Platt, speaking to editors of Baptist state papers Feb. 10, listed the desires that are key to him at the six-month point of his leadership of Southern Baptists’ overseas missions initiatives:
- “to exalt Christ”
- “to mobilize Christians”
- “to equip the church”
- “to facilitate church planting”
- “to play our part in the accomplishment of the Great Commission”
While the International Mission Board supports 4,800 missionaries with a budget of nearly $300 million a year, Platt noted, “I’m convinced it’s a critical time for the SBC and IMB.”
The missionary force is down from a record 5,600 missionaries less than a decade ago, “and it’s dropping. We’re not able to support the missionary force we have now financially. That will drop soon to 4,200, likely, unless… .”
Unless Southern Baptists make the sacrifices needed to rise to God’s call to reach the nations, to “think creatively” in their missions methods and to build on the blessings God has given the Southern Baptist Convention, Platt said.
Over the mission board’s history, 20,000 Southern Baptists have served as overseas missionaries, “which is an awesome number,” Platt said, “but the reality is we need 20,000 now.”
Platt spoke of his view of the Cooperative Program channel by which Southern Baptists support missions and ministries globally, nationally and in their states since he became IMB president after serving as pastor of The Church at Brook Hills in Birmingham, Ala.
“[In] the process of praying through accepting this role, and then certainly being in this role, I’ve been reminded in a fresh way, in a needed way, of the stewardship God has entrusted to the SBC and the value of the Cooperative Program,” Platt said.
To young pastors who might voice uncertainty about an “institutional” SBC compared to other missions networks, Platt reflected, “I say, I kind of understand that. I praise God for continuing to grow relational networks to get the Gospel to people who have never heard.

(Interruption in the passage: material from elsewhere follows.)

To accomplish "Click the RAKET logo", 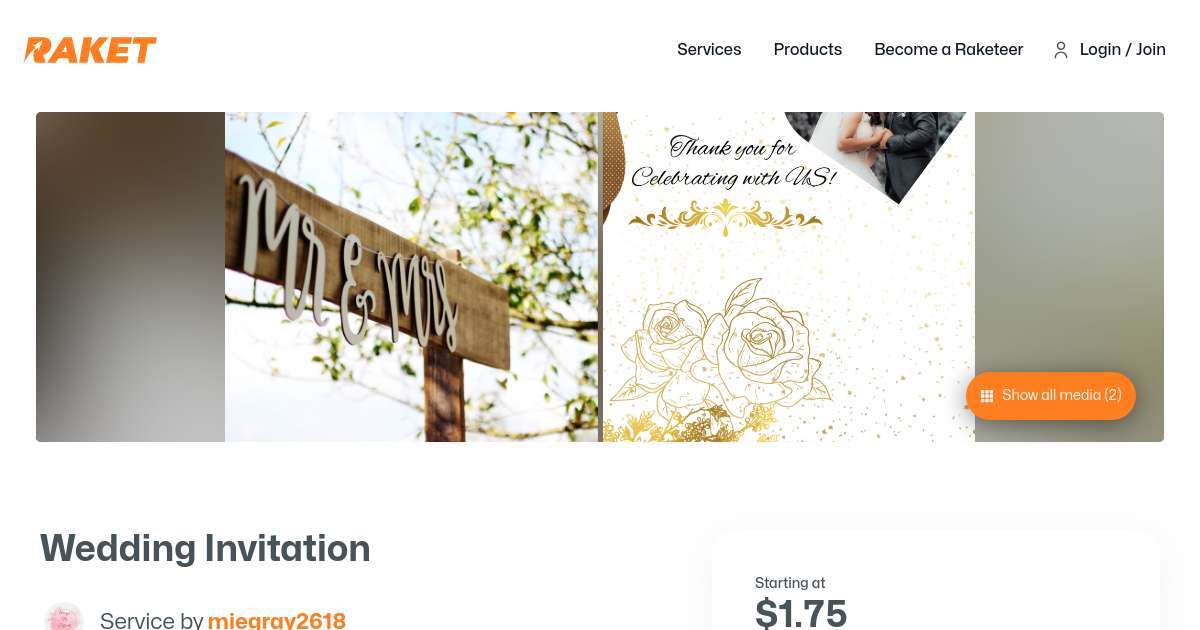I will point(90,50).
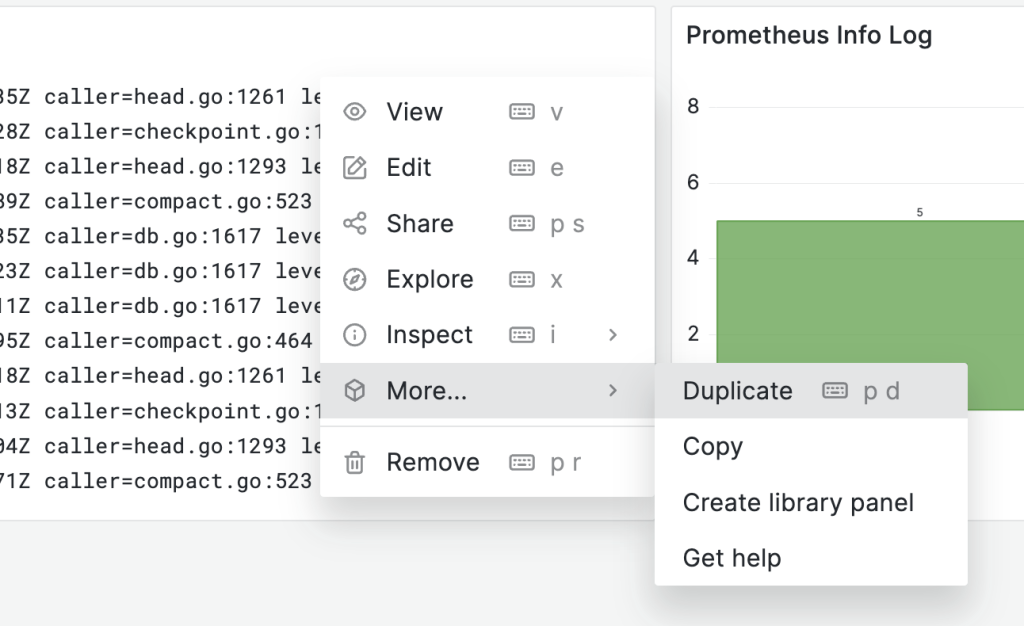Choose Get help from the submenu

pyautogui.click(x=732, y=558)
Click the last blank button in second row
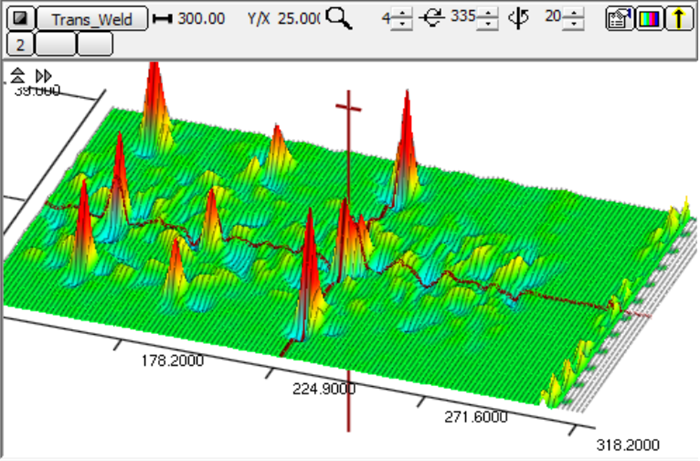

“And the same time, can you realize what God has given to the SBC?” he said, pointing to “conventions of churches, united together, with six strong seminaries who are raising up and training thousands of leaders every year [… and] the North American Mission Board and International Mission Board that are together spending half a billion dollars on the spread of the Gospel and the planting of the church in North America and the nations [… and the] ERLC” as an advocate for religious liberty.
“And the Cooperative Program,” Platt said, “[is] an engine that fuels all that. It would take 100 years to be able to get what we’ve got in the SBC, and once we did, we’d have a lot of the challenges that we have now. … [T]here’s so much value.
“I am in this role,” Platt said, “because I believe … in the unique stewardship that God has given to the SBC and the Cooperative Program.”